Deliberating on 'Investment Security: Ensuring Capital Flows', the speakers, however, agreed that India has made considerable progress in creating an investor-friendly climate since the early 1990s when liberalisation was ushered in.
The two day summit was organised by the Confederation of Indian Industry (CII).
Initiating the discussion, session chairman V. Srinivasan, a former CII president and WS Industries (I) Ltd chairman, called for a more stable macro-economic climate and better security structure in India.
He also stressed the need for further judicial and administrative reforms to draw greater investments into India.
Citing the increased flow of international capital into India, union Minister of State for Planning V. Narayanasamy said the striking feature of the capital flows to India in the recent period is that it is private (debt and equity) flows as opposed to official flows.
"The capital account has been dominated by flows in the form of FDI, portfolio investments, external commercial borrowings and non-resident deposits," he said.
He said India's approach to capital account liberalisation can be treated as a process and not an event, kept in tune with other reforms sequencing with other concomitant developments such as strengthening of banking, fiscal consolidation, market development and integration, trade liberalisation and the changing domestic and external economic environment.
While the government's priority is to liberalise inflow, outflows associated with inflows have been totally freed, he added.
Citing global pension funds, insurance companies and mutual funds looking to raise their share of portfolios devoted to India, Narayanasamy said even two-tenths of one percent increase in their allocation of funds to India, the capital inflows will be high as the global institutional investment portfolio is estimated at $53 trillion.

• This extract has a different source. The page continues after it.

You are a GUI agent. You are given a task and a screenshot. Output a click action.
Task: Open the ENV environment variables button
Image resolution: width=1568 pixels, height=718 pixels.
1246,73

Abdullah Ahmed Al Saleh, director general in the United Arab Emirates' ministry of foreign trade, noted that Asia was moving into the centre of the new economic centre of the world, which comprised fast developing nations like India, China, Brazil and Mexico - all countries with large and robust domestic markets.
The key to success was partnerships between nations able to invest in new technology like the UAE and the skilled work force available in a country like India, he said.
Mauritius' Foreign Affairs, Regional Integration and International Trade Minister Arvin Boolell said that while there was great need to support least developed countries (LDC) and developing country markets and give access to these countries, "we do not want Africa to make the same mistakes as countries like China".
"If multilateralism is undermined in the Doha process (WTO negotiations), this will impact LDC and developing countries greatly," he said.
According to Aircel Cellular Limited chairperson Suneeta Reddy, India was looking at $500 billion worth of investment opportunities but could lose as much as $150 billion in the industrial sector due to lack of adequate infrastructure.
Sharon Boomford, chief executive, UK-India Business Council, noted that British Indians were today returning to invest in India but cautioned that "we must not expect too much" from India yet, and not expect too rapid a change in the processes of its economy.